Hanahaki? It was so unique it was famous.

He shook his head, trying to focus on the facts, instead of conjectures:

People who were afflicted grew gardens in their lungs, which could eventually grow to cover their chest and crush their hearts.

Hanahaki only affected those who had an unrequited affection for someone else, and not all of those with unrequited love.

Hanahaki had more than one possible outcome: one could outgrow their feeling, thus freeing themselves from the flowers; the feeling could come to be requited, instead of unrequited, thus ending the suffering of the garden growth; one could take a surgery, which would take away the garden and any feeling attached to it; or one could let the feelings fester, eventually dying from it.

And, more importantly:

Despite it being more or less common for teenagers to have a slight case of hanahaki, Ichigo had never had it.

"It's… it's okay. It's normal," he grumbled to himself, still staring at the pink petals. "It's just puberty. Of course I'd have gotten hanahaki at some point. It's expected. It's almost like getting pimples or growing facial hair. Just part of growing up. It will pass."

Even as he said it, however, Ichigo knew it was a lie. It was normal, of course; just, Ichigo wasn't normal. This… this wouldn't pass.
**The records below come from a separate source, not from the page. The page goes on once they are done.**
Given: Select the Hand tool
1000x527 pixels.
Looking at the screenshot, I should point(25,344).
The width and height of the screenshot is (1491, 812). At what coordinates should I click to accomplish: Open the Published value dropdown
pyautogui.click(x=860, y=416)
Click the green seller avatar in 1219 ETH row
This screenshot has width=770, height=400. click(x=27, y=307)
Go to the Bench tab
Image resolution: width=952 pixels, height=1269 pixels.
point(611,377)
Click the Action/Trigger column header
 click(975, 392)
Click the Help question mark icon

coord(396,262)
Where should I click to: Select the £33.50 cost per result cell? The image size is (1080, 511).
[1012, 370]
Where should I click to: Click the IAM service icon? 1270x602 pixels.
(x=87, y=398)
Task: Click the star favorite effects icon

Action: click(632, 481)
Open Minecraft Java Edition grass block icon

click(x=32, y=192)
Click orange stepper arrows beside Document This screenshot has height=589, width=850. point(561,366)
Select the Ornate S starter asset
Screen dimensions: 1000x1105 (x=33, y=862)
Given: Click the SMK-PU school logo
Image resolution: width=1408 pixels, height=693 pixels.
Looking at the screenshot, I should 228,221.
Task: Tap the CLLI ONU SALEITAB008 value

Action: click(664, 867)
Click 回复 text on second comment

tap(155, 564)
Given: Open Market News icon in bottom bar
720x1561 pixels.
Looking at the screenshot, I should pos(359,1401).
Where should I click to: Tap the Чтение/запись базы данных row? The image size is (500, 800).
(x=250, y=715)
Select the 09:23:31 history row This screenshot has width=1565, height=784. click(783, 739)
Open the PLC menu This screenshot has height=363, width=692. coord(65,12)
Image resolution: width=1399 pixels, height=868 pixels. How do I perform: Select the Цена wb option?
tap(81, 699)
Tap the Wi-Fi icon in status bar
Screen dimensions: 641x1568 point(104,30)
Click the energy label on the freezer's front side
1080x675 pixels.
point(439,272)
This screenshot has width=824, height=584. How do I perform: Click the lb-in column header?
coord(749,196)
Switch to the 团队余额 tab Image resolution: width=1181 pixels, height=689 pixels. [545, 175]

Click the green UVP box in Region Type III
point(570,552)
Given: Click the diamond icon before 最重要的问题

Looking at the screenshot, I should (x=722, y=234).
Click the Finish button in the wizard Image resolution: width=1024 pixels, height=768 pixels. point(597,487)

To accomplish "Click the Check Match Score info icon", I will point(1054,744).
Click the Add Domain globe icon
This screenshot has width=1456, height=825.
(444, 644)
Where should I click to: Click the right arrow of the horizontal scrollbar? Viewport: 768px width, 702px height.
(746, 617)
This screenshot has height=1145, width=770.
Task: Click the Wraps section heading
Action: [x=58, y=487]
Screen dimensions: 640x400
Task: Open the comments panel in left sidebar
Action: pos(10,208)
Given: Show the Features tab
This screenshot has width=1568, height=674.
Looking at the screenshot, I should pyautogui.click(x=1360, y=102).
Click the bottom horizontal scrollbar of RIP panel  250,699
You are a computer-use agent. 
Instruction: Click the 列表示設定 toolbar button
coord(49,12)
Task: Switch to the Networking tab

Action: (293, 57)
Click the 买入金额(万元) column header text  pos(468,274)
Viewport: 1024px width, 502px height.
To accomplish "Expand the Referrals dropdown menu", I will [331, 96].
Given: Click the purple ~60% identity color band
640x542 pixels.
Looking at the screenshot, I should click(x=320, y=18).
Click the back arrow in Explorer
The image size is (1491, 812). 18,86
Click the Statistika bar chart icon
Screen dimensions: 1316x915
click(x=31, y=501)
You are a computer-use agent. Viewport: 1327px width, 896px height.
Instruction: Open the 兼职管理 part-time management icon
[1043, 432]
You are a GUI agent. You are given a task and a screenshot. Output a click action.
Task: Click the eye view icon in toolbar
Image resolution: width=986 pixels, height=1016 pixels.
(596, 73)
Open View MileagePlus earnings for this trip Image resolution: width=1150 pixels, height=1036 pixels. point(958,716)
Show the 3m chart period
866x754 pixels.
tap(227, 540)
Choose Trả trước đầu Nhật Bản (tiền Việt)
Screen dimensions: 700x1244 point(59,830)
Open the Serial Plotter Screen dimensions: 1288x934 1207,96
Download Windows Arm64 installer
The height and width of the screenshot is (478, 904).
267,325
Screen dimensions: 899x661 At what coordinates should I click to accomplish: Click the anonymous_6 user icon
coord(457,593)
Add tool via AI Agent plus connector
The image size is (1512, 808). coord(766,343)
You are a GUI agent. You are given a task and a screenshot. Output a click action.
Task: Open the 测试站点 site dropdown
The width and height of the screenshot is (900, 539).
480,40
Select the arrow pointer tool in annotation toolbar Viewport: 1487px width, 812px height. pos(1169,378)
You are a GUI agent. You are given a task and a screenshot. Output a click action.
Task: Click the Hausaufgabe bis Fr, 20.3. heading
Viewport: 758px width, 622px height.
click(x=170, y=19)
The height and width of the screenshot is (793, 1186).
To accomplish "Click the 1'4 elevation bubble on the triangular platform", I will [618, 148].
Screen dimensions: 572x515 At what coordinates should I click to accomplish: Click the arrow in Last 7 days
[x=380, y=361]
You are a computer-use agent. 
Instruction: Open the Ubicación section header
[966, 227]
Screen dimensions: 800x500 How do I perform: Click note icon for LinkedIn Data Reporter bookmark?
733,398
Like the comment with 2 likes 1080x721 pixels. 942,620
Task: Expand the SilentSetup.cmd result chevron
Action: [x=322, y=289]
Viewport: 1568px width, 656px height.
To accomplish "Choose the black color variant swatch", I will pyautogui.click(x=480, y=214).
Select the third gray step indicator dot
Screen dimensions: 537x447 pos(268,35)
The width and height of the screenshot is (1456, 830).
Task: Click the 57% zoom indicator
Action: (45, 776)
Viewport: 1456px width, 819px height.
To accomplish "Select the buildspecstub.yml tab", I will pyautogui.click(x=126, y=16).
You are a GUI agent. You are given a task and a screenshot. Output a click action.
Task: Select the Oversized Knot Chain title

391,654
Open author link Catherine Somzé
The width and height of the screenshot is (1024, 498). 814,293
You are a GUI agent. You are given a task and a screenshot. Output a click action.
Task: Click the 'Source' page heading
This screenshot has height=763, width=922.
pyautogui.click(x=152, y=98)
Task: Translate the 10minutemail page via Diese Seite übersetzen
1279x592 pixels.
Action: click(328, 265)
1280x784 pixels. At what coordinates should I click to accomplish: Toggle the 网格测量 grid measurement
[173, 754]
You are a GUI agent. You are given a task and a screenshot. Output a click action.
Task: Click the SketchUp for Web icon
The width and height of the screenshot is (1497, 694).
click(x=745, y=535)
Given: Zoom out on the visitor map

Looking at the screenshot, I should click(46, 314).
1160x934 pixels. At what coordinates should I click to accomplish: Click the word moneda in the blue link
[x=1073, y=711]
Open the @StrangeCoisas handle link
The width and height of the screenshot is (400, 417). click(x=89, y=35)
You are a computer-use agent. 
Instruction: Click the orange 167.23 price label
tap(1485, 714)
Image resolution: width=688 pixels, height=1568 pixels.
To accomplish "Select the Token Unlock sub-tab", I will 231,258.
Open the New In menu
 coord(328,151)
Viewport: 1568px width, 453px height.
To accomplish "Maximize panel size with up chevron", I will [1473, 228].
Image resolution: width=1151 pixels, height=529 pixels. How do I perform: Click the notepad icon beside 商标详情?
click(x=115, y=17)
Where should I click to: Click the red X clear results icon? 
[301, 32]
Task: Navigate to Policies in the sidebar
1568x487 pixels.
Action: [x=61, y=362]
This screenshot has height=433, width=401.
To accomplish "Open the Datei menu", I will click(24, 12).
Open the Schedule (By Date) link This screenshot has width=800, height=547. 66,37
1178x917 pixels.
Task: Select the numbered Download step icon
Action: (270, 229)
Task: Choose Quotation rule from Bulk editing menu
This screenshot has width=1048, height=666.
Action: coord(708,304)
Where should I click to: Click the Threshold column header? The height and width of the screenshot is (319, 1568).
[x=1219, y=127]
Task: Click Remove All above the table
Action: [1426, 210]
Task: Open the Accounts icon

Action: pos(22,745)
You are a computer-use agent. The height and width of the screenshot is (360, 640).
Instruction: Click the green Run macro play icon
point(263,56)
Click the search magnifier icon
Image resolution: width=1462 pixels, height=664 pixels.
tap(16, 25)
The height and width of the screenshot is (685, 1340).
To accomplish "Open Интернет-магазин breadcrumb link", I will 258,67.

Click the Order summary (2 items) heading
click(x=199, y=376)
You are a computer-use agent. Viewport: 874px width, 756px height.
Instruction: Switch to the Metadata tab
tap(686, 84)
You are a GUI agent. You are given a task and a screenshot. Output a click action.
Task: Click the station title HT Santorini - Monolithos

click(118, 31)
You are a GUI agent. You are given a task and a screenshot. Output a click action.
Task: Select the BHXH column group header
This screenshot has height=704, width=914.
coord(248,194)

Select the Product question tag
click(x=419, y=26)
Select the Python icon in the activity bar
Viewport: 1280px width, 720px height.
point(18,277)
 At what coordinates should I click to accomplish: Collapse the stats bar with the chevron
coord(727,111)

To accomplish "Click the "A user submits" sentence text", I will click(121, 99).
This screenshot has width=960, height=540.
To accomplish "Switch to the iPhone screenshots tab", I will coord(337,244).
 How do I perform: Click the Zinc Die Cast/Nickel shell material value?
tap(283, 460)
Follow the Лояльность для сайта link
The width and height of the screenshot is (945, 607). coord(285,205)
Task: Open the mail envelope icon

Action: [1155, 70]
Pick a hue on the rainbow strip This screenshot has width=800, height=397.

Not naturally. Because nothing in Ichigo's life ever occurred naturally. This past year just proved that.

.

It was nearing 18 months since Ichigo sacrificed his powers for the sake of the world, and Ichigo despaired he would die without ever seeing his friends again.

Which was bullshit, because why was he sad about people who abandoned him at the bat of an eye? If they were truly his friends, they'd come here to him. He shouldn't feel guilty about not saying goodbye to them.

(Yet, with every day he passed without seeing Renji's blood-red spikes or hearing Rukia's bossy explanations, he felt his heart clench harder inside his chest. And it wasn't just because of the roots enveloping it.)

It was 18 months, and Ichigo was 16 nearing 17, and he was still coughing sakura blossoms.

It felt fitting.

.

He'd been coughing pink petals for almost a month when he finally gathered enough courage to look up its meaning.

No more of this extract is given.